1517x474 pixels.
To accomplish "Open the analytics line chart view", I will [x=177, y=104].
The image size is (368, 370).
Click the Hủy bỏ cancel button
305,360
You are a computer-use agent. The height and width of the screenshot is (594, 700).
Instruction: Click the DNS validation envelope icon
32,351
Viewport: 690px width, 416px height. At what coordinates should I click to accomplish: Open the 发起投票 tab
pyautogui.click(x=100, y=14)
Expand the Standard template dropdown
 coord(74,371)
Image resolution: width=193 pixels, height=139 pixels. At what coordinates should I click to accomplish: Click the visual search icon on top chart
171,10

+++

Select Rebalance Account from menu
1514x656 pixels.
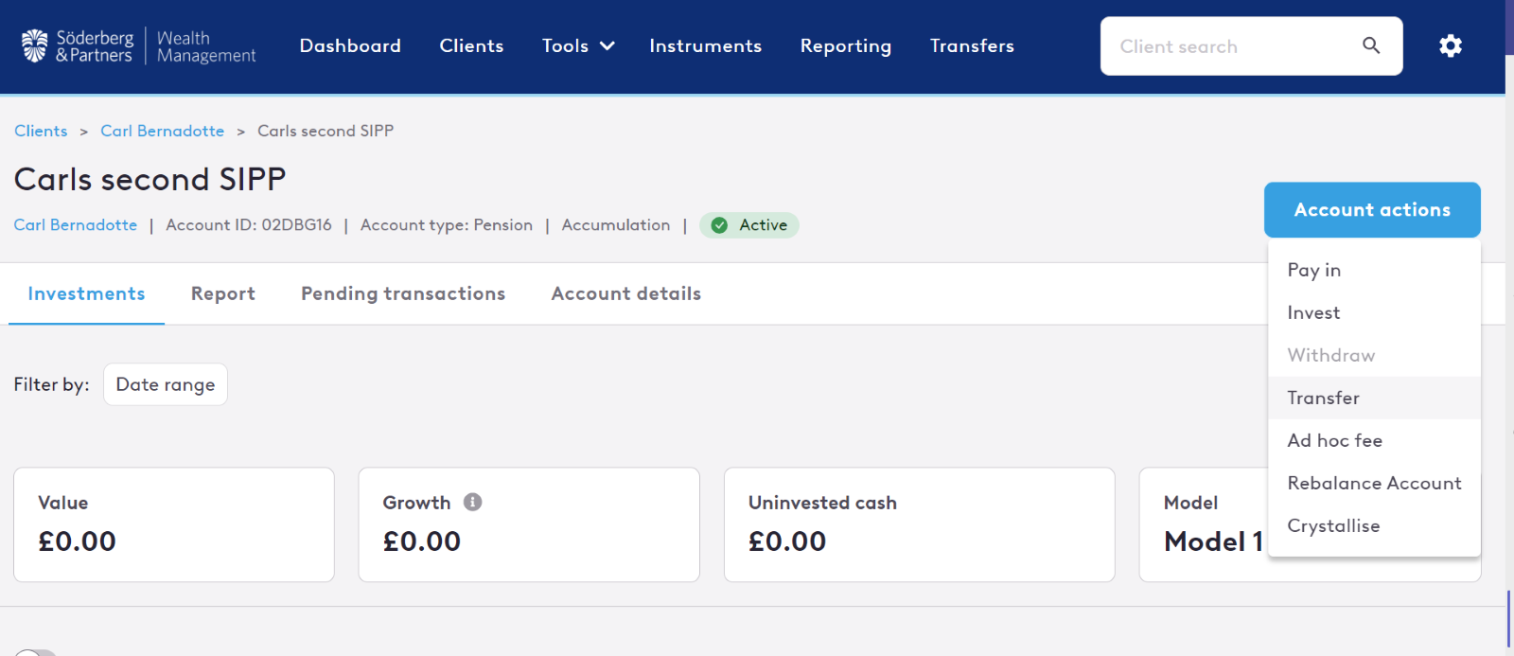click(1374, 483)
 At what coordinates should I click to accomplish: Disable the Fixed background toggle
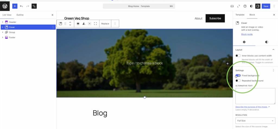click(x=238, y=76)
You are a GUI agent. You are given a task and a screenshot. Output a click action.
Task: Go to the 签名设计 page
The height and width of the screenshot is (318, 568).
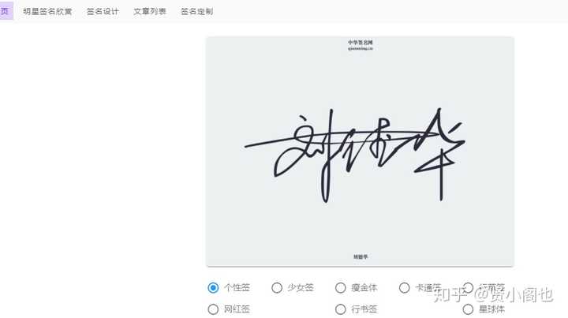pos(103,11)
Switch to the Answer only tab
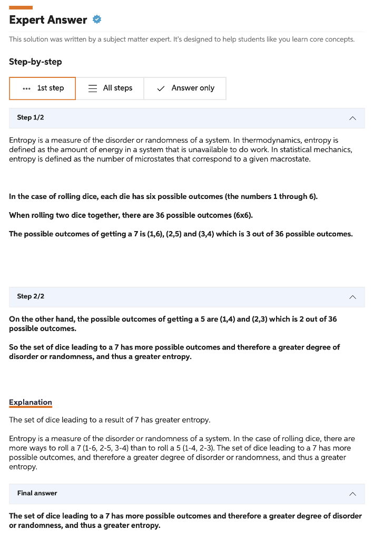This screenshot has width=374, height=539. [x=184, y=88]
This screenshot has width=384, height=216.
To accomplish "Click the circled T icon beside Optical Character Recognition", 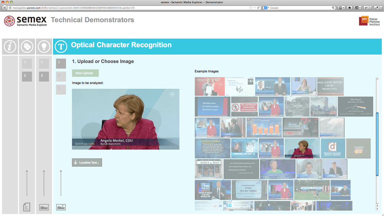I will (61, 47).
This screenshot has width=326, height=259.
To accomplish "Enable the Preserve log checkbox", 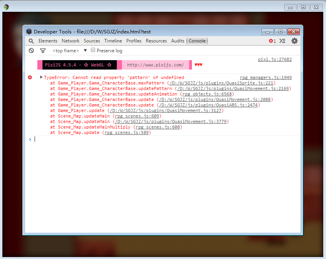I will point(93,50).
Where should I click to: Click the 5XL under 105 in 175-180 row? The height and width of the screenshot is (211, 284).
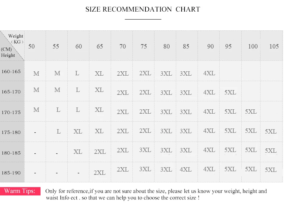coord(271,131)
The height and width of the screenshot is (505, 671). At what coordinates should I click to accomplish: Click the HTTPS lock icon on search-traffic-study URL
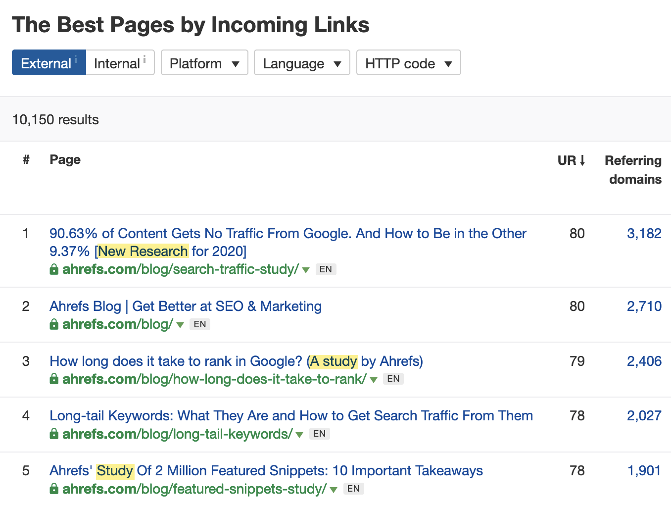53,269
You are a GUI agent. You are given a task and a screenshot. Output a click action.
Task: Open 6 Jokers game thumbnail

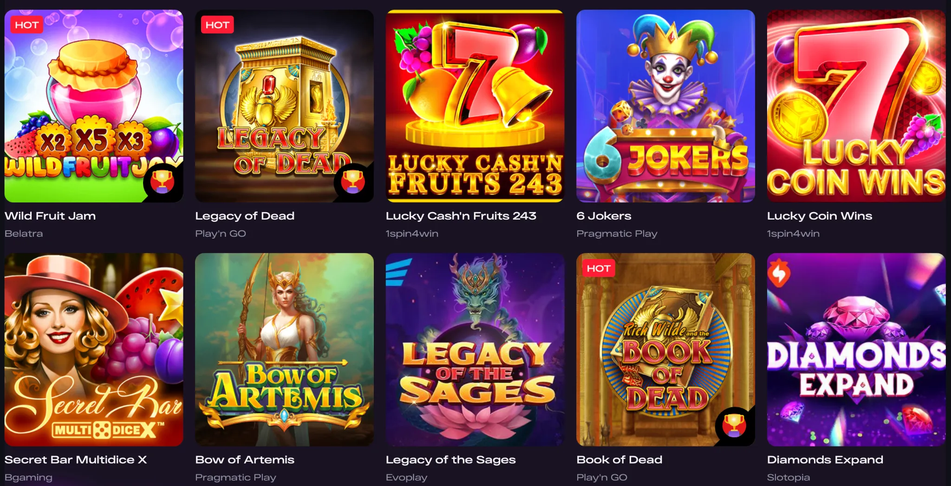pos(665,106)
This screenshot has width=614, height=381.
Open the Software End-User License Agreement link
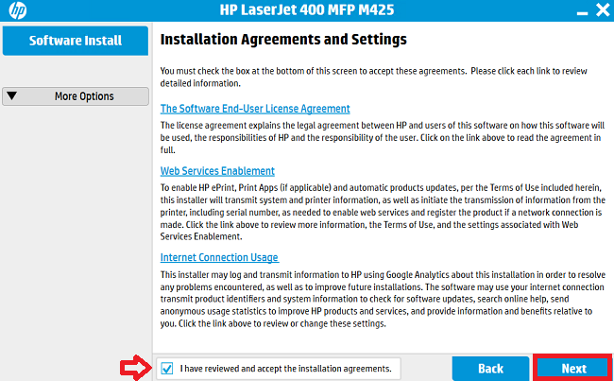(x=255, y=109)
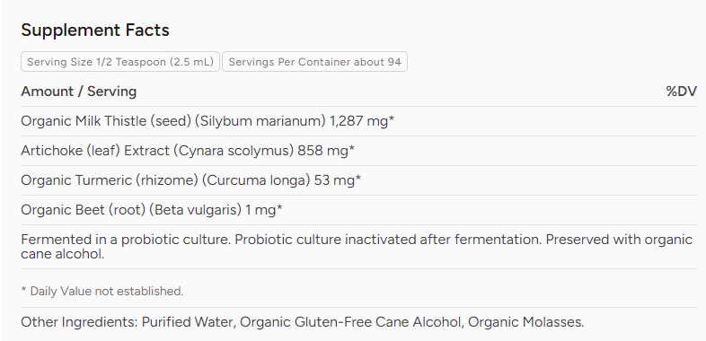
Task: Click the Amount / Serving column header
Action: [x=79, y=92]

+++

Task item:
In the entries above, find the line with "The height and width of the screenshot is (505, 671)." and the line with "This screenshot has width=614, height=381.". Write out exactly those two lines and every line between them, pictures excluded.

Result of the task:
The height and width of the screenshot is (505, 671). At what coordinates should I click to accomplish: Click the HTTPS lock icon on search-traffic-study URL
53,269
You are a GUI agent. You are given a task and a screenshot. Output a click action.
Task: Open 6 Jokers game thumbnail

pos(665,106)
This screenshot has width=614, height=381.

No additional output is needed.